Per assecondare la teoria del complotto contro il Movimento 5 stelle, alle quirinarie non poteva mancare un presunto attacco hacker. Nel comunicato ufficiale di Beppe Grillo manca comunque il solito trionfalismo sulla democrazia della rete. Non c’è da meravigliarsi. Perché le tanto osannate quirinarie per la scelta dei candidati M5s si sono concluse con un bel pasticcio per il movimento.
Nella rosa dei dieci candidati scelti dalla base ci sono anche due campioni della vecchia politica: Romano Prodi ed Emma Bonino. Prodi era già ministro del governo Andreotti nel lontano 1978, quando la Germania era governata da Helmut Schmidt e moriva papa Paolo VI. Ancora peggio la Bonino, che è in politica dal 1975, anno in cui con la morte di Franco in Spagna finiscono 36 anni di dittatura. È un bel guaio per Beppe Grillo, ma è anche un fatto che evidenzia le contraddizioni esistenti nel movimento. Perché l’hanno fatto?
Si può presumere che nel caso di Prodi abbia prevalso la voglia di far arrabbiare Silvio Berlusconi, votando il candidato più temuto dal Cavaliere. Più complesso il caso di Bonino, che è stata otto volte parlamentare tra camera e senato, tre volte parlamentare europea, ministra, vicepresidente del senato, commissaria europea nominata da Berlusconi e candidata del centrosinistra alle regionali nel Lazio. Bonino, sconfessata da Grillo già mesi fa, e l’M5s sono come il diavolo e l’acqua santa. Da sempre liberista, ha sponsorizzato la privatizzazione dell’acqua e ha promosso i cibi ogm senza etichettature. Possibile che la base del movimento non l’abbia saputo?

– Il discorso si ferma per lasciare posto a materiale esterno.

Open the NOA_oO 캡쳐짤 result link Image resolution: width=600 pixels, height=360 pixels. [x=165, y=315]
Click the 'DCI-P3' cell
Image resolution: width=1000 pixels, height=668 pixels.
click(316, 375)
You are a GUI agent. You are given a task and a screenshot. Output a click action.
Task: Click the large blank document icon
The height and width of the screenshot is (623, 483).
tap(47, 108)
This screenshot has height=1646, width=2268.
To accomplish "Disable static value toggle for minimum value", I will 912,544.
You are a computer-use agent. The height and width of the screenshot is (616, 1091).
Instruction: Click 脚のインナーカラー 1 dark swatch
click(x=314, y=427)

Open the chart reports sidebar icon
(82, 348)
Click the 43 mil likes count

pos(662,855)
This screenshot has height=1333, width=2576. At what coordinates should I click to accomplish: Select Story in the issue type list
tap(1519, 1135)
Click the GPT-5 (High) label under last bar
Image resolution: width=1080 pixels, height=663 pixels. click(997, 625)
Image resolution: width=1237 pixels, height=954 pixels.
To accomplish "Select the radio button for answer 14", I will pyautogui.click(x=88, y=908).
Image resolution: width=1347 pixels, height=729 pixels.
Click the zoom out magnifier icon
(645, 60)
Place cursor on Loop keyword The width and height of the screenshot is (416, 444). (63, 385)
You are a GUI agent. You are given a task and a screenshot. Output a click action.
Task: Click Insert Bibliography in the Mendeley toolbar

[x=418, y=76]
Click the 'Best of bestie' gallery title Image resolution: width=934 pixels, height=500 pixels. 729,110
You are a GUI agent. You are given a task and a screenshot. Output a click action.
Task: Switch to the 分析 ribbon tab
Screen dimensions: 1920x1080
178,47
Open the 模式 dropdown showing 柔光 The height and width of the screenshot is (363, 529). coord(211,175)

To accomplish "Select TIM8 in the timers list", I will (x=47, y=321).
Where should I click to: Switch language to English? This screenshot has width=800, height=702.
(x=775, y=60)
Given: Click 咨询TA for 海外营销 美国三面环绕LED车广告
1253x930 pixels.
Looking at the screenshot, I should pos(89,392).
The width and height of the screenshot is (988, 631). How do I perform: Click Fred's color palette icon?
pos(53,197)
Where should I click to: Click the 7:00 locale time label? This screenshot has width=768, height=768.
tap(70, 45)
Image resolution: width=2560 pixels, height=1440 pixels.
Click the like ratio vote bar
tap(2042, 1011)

Ma il pasticcio non finisce qui. Perché gli elettori certificati hanno anche ignorato lo statuto del loro stesso movimento, includendo Beppe Grillo tra i papabili. Suppongo che tutti gli attivisti sapessero che il fondatore del movimento non sia eleggibile, vista la condanna ricevuta per un incidente con tre vittime da lui provocato. Strano che un movimento che chiede la fedina penale a tutti i candidati chiuda un occhio per il proprio leader. Ma ci sono altre contraddizioni.
Perché sono stati votati anche due candidati che hanno rifiutato ripetutamente e in modo inconfutabile la candidatura al Quirinale: Dario Fo e Milena Gabanelli. Fo per motivi ovvi, perché sarebbe assurdo eleggere un ottantaseienne per un settennato che termina nel 2020. La Gabanelli perché non ci pensa neanche lontanamente.
È chiaro che la scelta di Bonino o Prodi come candidato ufficiale sarebbe un bello smacco per il movimento. Già i deputati si attivano per evitarlo. “Informatevi sulla Bonino e Prodi, che di aspetti negativi ne hanno moltissimi”, esorta il vicecapogruppo Riccardo Nuti. Il professor Paolo Becchi, uno degli ispiratori del movimento, ironizza: “Se il nuovo che avanza è questo, avrei preferito un secondo attacco hacker”. Quindi lunedì, al secondo giro, agli elettori non rimane che scegliere tra i restanti cinque candidati della rosa: tutti maschi dell’età media di 74 anni. Giusto per assecondare la gerontocrazia maschile da sempre dominante in Italia.
E i cinque non sono neppure indiscussi. La candidatura del procuratore Giancarlo Caselli, che ha fatto arrestare alcuni attivisti no Tav, ha indignato il movimento da sempre vicino a Grillo. Secondo un sondaggio su Facebook il secondo turno lo vincerebbe Gino Strada, un personaggio con molti meriti, ma che per il suo carattere spigoloso non sembra adatto alla prima carica della repubblica. Rimangono altri tre sui quali potrebbero convergere anche voti del Partito democratico.
Il magistrato Ferdinando Imposimato, il giurista Stefano Rodotà e il costituzionalista Gustavo Zagrebelsky. Rodotà ha ottant’anni e una lunga carriera politica alle spalle: quattro volte deputato, una legislatura come parlamentare europeo, vicepresidente della camera e presidente dell’autorità garante per la privacy. Il Pd potrebbe essere tentato di votarlo.
L’M5s ha comunicato la rosa dei dieci candidati in ordine alfabetico. Quindi non si sa chi sia stato il più votato. E in barba alla trasparenza tanto osannata non ha comunicato neanche il numero dei votanti. Gli aventi diritto erano 48mila, lo 0,4 per cento degli elettori M5s. Non certo un numero rappresentativo.